In Liberty Jail, Joseph Smith and his companions endured many trials, not the least of which was the knowledge that their family members and friends were enduring intense persecution throughout western Missouri. Toward the end of their confinement, Joseph prayed to God for understanding and deliverance. He received a revelation that he sent in a letter to the Saints. Portions of that letter are now recorded in Doctrine and Covenants 121, 122, and 123. President Joseph Fielding Smith dedicated the recreated jail and the surrounding visitors’ center on September 15, 1963.”


For this trip, and possibly another one, I read a book on the Mormon Wars called The Mormon Wars: The History of the Mormons’ Conflicts across the Frontier in the 19th Century (2017). When looking for a book like this you usually have two types of books, anti-LDS books that want to ridicule everything they stand for, a sort of book that I always see at Christian bookstores for whatever reason (ignoring those glass houses yet again), and books written by The Saints themselves. Neither of these are books I wanted because they are basically both entirely one-sided for opposite reasons. I saw that this book had polarizing scores on Amazon, but seemed to present the facts as-is, which is why I chose it. As stated above, I think the truth is somewhere in the middle due to the book’s use of primary sources (which were usually anti-Mormon at the time).

The Trip

This was really a no-brainer – after going to the Clay County Museum, and the Jesse James Bank Museum, it was literally a two block walk to Liberty Jail, so I couldn’t pass it up. One of my friends joked about the fact that I’ve been seeing tons of jails this summer, which is pretty funny. It seems like this area loves historic jails! Once arriving in the building, we were greeted by a tour guide who led us into the briefing room of the museum. This is where we were given a short presentation on the Mormon wars and why The Prophet Joseph Smith ended up in jail in the first place. Mormons were embroiled in constant tit-for-tat skirmishes with whatever local militia they happened to come across. Overblown rumors abound and both sides did not really help the situation by basically declaring war on each other. After a number of massacres against The Saints, Joseph Smith turned himself in and was imprisoned throughout the cold winter of 1838 for treason. This site is seen in a similar manner to sites of Jesus’s greatest trials to the Mormons, as their prophet endured rough conditions in the facility for an upcoming trial that never really happened. There is scholarly debate as to whether the imprisonment was just.

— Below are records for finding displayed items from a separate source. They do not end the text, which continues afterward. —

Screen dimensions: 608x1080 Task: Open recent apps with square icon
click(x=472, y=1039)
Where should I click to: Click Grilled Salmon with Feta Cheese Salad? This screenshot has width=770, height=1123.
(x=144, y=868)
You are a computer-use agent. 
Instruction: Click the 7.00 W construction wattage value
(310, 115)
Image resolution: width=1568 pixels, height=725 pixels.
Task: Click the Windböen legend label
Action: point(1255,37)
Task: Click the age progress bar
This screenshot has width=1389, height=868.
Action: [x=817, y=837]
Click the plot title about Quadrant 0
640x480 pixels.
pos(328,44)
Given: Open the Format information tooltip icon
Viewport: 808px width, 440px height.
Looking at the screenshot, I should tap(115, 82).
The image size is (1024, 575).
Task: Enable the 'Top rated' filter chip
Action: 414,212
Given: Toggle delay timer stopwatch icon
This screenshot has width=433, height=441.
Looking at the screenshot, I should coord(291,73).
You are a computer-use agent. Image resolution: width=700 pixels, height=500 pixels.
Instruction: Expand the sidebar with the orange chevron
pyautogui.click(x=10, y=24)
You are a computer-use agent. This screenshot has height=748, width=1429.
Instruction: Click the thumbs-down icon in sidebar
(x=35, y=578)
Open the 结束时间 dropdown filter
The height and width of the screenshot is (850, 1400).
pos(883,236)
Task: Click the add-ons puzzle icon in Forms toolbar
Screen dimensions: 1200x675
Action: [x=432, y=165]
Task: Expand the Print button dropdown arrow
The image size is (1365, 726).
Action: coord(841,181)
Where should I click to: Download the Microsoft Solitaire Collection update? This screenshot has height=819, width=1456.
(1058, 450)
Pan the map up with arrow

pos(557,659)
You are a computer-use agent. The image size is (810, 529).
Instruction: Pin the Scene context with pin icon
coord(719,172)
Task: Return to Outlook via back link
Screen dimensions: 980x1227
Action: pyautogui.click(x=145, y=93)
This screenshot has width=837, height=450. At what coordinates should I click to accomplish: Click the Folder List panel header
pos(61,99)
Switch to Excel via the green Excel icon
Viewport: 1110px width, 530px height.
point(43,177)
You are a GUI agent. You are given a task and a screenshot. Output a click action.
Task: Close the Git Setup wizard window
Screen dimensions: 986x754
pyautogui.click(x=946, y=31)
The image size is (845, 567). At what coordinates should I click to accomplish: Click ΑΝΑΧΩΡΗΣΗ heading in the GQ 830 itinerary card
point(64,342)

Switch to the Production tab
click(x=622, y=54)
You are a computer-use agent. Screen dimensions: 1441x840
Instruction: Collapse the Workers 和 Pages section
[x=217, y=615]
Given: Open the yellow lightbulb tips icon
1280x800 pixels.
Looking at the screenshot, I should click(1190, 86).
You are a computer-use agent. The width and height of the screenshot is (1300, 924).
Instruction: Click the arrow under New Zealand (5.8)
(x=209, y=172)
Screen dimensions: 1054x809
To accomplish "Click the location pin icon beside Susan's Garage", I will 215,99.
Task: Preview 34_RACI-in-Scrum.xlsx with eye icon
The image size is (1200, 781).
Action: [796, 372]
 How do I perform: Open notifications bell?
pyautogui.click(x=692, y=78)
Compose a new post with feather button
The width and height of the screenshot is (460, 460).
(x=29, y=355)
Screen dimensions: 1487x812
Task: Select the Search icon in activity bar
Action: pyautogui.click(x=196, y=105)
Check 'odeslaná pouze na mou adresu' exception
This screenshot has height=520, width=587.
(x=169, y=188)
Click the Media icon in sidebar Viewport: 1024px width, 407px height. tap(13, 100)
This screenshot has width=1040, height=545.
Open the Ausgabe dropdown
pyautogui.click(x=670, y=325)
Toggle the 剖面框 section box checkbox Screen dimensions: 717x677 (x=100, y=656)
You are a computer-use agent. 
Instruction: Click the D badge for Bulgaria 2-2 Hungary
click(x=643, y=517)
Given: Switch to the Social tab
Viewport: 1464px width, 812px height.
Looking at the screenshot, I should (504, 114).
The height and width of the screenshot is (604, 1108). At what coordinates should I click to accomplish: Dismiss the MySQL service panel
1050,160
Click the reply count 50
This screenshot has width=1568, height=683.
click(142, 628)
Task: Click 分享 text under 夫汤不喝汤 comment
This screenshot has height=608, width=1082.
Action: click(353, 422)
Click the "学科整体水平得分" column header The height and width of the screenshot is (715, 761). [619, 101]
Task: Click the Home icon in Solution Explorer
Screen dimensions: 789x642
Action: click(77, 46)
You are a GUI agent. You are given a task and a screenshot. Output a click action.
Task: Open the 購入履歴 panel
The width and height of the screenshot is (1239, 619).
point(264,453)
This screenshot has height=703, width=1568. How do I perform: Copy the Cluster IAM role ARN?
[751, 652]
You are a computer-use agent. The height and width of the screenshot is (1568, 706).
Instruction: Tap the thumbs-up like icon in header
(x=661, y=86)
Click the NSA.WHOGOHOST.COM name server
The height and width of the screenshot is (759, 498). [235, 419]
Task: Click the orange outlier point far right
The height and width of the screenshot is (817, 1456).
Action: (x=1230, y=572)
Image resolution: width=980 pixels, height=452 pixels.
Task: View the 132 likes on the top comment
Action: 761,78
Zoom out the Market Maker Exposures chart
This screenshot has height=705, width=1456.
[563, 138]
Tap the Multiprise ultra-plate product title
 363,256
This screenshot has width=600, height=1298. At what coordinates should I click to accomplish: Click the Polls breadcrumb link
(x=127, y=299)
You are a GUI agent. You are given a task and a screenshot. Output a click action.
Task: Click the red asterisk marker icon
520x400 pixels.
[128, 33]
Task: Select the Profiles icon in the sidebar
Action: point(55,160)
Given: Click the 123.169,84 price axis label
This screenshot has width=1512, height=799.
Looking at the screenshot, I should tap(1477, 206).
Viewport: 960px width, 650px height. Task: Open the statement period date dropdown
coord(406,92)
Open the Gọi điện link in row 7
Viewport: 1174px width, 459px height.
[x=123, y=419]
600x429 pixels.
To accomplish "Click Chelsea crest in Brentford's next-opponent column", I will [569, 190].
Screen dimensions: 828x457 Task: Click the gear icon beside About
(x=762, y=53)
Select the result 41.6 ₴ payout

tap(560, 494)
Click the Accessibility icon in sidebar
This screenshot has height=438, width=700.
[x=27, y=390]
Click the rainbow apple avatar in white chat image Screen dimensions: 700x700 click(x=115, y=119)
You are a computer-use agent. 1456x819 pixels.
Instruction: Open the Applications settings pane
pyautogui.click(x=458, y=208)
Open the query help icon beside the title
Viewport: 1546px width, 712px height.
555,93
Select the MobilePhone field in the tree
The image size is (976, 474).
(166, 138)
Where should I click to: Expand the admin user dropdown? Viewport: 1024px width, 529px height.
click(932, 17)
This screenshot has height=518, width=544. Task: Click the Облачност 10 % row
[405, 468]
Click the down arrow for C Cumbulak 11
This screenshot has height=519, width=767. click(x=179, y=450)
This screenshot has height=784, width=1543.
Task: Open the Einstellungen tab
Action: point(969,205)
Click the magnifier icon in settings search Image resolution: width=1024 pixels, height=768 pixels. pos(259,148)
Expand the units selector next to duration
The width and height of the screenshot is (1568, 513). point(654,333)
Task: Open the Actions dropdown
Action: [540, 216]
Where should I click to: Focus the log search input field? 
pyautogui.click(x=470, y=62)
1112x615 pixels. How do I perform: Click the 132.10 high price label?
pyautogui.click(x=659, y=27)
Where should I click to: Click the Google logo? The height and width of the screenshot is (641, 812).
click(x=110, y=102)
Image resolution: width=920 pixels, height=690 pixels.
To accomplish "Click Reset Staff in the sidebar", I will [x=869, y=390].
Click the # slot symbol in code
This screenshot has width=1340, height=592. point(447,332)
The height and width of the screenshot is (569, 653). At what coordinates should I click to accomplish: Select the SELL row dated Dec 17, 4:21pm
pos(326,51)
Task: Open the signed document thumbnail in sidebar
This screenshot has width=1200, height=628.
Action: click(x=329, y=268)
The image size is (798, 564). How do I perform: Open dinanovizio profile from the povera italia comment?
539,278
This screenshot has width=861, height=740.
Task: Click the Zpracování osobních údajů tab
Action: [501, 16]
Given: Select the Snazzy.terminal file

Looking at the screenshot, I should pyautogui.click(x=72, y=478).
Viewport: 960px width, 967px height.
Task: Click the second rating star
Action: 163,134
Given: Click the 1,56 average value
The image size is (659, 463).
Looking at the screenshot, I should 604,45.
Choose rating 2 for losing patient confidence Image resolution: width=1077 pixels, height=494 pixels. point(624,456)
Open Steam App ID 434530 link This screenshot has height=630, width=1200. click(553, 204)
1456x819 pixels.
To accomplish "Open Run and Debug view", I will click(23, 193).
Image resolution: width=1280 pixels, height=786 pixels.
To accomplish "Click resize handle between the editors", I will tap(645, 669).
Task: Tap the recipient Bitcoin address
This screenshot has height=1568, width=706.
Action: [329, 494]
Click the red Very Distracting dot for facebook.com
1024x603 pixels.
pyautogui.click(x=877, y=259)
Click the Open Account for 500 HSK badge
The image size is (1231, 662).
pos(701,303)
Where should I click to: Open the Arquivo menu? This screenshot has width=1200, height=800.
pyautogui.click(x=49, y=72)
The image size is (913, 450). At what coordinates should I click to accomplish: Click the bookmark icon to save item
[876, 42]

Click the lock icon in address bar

The prison has been faithfully re-created in a large atrium in the facility; designed in a cutaway manner, the building can be observed from the outside with an impression of the conditions, the wall-thickness, ventilation, and small size. This is accompanied by the verbal tour given by the guide interspliced with audio queues he controlled with a remote. The entire presentation is slick, and gives you an idea why this site is so important, and why people drive hundreds, if not, thousands of miles to see it. It’s a bit preachy for obvious reasons, but they take care to not go overboard. I never once felt that I was being judged or anything, even though I could tell the guide was fairly certain I was not a member. There was no effort to recruit, nor did they even ask if I was a Mormon. It was presented in a straight historical context I appreciated.


This won’t be for everyone, as I know many will avoid religious sites for the preachiness that usually comes hand-in-hand with it. Not being a Christian, and seeing Christian religious intolerance first-hand, means I have some sympathy for the Mormons, despite having issues with their message. Rather than go after different faiths for their differences, I try to understand where they are coming from if I can. Being that this chapter of local history is almost entirely ignored (or even suppressed) for obvious reasons (Jackson & Clay County folks aren’t really the good guys) it’s good to learn about so that similar things won’t happen in the future. I recommend this if you have never seen it, especially of you are in town. The entire presentation only takes around thirty minutes so its pretty quick as well.